Simple, straight forward, and logical.

 

What the hell is this doing here?

Now that was funny!

post #106 of 107

Last two years at Mount Snow, The end of february and March has seen incredible conditions with lots of fresh snow.


Edited by jradomski - 4/1/14 at 9:35am
post #107 of 107

Over the last 2 years I have tried just about every ski In the 80-100 mm range.. and decided I needed 3 skis to cover everythig I wanted to do..

 

I'm 6'0" and about 190 (most of the time lol)

 

For tight tree skiing and bumps I settled on the Nordica Soul rider @169 with a ww of 97mm.. These skis are playful and I can turn pretty tightly on them.. Being a twin tip also allows skiing backwards (in deep snow) when necessary!
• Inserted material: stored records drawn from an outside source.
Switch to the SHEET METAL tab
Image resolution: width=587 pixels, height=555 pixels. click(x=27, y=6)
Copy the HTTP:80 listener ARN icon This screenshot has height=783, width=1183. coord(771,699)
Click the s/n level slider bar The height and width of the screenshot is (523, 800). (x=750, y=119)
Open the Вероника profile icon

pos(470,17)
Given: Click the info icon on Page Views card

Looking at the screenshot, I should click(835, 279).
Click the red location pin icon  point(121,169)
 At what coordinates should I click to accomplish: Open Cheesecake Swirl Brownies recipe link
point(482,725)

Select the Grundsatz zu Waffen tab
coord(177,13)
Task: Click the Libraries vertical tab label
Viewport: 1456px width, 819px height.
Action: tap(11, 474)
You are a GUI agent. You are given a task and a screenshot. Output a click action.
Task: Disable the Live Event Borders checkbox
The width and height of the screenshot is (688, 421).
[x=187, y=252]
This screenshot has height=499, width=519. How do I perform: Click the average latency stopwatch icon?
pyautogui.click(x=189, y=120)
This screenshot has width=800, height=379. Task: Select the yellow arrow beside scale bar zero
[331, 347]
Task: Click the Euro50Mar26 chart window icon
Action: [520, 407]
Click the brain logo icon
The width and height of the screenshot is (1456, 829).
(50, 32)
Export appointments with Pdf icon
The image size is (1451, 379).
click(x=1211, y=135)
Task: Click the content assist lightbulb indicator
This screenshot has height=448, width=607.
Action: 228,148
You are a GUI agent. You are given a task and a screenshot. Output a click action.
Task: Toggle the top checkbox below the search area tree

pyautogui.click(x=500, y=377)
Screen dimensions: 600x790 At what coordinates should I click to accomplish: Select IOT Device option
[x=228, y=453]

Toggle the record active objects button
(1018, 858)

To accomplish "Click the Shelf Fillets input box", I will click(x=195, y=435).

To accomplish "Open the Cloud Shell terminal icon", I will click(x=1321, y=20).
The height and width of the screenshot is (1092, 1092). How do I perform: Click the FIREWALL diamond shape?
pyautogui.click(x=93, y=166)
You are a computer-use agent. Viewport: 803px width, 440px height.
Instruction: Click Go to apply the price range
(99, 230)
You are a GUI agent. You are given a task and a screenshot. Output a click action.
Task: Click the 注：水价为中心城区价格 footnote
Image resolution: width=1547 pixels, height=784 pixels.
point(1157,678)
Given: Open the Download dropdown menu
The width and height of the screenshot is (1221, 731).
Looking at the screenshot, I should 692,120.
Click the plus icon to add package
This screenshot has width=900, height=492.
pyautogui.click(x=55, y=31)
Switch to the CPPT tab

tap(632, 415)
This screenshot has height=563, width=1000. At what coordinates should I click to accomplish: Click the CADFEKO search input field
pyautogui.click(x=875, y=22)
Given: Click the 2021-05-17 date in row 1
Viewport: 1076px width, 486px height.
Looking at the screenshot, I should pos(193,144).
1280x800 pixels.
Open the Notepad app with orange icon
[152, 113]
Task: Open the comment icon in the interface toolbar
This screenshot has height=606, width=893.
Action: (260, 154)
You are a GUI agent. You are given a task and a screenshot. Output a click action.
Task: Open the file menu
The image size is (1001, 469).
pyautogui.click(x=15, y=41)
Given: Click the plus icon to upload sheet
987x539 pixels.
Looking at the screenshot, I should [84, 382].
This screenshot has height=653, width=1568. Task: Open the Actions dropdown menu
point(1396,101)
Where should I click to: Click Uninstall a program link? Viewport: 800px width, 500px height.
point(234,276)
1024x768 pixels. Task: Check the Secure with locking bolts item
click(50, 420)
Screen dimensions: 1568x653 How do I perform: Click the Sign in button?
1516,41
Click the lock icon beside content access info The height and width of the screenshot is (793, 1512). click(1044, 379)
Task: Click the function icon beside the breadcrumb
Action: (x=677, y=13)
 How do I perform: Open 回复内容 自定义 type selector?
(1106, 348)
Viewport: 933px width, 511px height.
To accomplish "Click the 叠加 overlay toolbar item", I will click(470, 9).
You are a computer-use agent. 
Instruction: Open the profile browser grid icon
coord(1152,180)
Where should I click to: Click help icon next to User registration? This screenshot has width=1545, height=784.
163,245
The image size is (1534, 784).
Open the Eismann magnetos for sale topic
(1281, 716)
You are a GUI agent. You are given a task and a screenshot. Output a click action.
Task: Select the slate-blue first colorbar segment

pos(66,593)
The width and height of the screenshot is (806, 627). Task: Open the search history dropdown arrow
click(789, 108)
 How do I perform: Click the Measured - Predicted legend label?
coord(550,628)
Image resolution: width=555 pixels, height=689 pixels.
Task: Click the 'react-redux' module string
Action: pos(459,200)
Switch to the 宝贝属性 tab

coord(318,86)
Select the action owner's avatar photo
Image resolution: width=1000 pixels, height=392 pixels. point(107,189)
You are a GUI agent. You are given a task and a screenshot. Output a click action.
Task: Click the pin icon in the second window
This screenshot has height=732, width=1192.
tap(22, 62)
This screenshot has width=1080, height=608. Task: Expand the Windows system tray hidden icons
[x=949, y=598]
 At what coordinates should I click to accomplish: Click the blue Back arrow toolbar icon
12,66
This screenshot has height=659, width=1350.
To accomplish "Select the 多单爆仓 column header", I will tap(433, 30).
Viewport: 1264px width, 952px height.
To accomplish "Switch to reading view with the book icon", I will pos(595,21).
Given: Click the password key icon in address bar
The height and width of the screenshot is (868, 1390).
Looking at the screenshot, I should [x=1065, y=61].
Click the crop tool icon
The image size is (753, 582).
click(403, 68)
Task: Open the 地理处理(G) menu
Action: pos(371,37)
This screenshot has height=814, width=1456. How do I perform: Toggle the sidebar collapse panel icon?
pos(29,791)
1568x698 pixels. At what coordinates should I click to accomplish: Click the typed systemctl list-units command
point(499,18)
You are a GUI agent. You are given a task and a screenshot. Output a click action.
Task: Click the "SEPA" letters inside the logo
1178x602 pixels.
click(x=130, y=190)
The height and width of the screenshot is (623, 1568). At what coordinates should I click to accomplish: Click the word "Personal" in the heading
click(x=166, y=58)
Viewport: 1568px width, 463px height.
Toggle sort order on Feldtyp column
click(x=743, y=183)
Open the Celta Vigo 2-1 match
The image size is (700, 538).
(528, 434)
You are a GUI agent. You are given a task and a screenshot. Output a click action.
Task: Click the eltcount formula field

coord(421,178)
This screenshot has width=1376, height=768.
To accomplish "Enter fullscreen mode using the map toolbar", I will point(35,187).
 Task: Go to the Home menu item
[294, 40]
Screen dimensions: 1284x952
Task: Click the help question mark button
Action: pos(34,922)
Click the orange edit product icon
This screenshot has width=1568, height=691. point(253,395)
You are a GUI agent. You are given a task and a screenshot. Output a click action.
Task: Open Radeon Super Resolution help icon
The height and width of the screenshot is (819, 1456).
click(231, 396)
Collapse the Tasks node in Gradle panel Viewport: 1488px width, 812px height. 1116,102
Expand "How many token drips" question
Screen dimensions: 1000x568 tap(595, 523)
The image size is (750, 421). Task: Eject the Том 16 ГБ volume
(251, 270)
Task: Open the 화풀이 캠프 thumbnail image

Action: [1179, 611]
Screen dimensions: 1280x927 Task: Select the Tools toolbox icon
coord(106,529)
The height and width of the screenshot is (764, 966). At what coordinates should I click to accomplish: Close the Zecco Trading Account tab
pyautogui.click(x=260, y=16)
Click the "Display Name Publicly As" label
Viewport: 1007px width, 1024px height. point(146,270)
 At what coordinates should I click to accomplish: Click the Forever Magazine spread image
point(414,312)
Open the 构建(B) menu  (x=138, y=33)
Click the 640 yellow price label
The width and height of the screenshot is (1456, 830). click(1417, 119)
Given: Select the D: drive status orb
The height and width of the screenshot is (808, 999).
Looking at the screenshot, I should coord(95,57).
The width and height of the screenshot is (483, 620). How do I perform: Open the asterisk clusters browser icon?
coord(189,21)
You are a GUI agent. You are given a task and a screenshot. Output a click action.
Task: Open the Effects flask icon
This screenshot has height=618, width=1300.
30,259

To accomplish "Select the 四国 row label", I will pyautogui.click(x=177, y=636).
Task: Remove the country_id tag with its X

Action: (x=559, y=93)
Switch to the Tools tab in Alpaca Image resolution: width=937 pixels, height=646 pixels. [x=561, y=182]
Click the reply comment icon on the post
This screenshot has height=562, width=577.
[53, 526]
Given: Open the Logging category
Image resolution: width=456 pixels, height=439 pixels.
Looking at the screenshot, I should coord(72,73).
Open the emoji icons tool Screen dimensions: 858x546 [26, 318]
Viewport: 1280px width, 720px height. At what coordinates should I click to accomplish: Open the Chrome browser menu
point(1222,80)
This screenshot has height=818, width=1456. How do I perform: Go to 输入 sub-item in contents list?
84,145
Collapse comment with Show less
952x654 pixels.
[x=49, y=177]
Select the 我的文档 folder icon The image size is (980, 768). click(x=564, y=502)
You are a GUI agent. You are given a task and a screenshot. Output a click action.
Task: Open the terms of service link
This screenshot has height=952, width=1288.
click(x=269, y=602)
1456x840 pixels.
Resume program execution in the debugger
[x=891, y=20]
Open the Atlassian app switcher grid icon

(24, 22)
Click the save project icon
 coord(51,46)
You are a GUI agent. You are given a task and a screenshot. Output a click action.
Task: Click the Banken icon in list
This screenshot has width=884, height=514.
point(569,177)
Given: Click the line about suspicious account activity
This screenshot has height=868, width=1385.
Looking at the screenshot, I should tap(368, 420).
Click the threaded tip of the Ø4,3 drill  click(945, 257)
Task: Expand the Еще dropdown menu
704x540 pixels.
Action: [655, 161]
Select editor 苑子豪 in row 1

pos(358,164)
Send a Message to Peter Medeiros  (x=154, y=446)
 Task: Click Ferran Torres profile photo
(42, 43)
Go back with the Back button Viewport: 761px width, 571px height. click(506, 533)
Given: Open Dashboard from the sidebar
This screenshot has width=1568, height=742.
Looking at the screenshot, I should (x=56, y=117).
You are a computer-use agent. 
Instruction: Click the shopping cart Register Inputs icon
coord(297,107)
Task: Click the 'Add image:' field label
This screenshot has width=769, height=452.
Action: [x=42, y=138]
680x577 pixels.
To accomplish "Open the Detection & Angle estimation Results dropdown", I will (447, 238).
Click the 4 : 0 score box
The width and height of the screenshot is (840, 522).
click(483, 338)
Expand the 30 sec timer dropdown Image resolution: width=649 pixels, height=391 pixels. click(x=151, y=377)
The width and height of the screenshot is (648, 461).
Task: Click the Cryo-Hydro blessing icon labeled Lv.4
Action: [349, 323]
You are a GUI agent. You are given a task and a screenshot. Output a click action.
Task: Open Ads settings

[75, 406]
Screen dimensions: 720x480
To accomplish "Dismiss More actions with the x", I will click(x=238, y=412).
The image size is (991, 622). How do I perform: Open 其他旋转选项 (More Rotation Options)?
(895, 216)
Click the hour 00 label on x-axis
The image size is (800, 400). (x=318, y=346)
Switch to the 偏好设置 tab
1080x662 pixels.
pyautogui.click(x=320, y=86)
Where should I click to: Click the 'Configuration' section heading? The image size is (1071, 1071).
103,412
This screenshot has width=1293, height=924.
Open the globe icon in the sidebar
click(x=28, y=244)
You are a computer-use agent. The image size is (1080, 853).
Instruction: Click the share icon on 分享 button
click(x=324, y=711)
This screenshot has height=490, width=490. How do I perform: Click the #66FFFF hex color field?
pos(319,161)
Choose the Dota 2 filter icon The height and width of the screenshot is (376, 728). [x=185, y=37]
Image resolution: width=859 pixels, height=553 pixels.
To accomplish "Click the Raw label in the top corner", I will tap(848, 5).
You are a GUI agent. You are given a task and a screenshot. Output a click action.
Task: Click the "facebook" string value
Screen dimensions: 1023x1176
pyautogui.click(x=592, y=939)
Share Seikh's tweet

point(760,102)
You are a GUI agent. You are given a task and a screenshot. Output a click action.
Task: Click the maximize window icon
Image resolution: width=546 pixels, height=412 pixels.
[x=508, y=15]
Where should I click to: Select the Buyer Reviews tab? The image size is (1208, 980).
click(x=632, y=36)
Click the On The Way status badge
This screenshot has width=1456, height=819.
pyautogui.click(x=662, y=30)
Don't ever bring these on first tracks on frozen cordiroy..

 

For an every day ski I love the Blizzard Brahma @180 and a ww of 88 mm

 I really liked the Blizzard Bushwaker as well, I was willing to give up a bit of  playfulnness for extra stability at speed on the Brahma, If I didn't have the Soul Riders I probably would have leaned towards a 173 Bushwaker.. Until I tried the Brahma the bushwaker was going to be my #1 ski.. I have to give an honorable bention to the Nordica Hell and back... I really enjoyed them but the Bushwakers and Bramhma were in a league of their own when it came to carving..

There were only two skis that I absolutely hated.. the Nordica Firearrow and the Vokl Bridge..

 

Finally for those rare days with Fresh powder, typical NE heavy new snow or when Conditions allow me to really rip it on groomers I'll pull out my Bonafides @187 and a ww of 98mm.. I admid the Brahmas could be used here but The bonifides are alot more fun.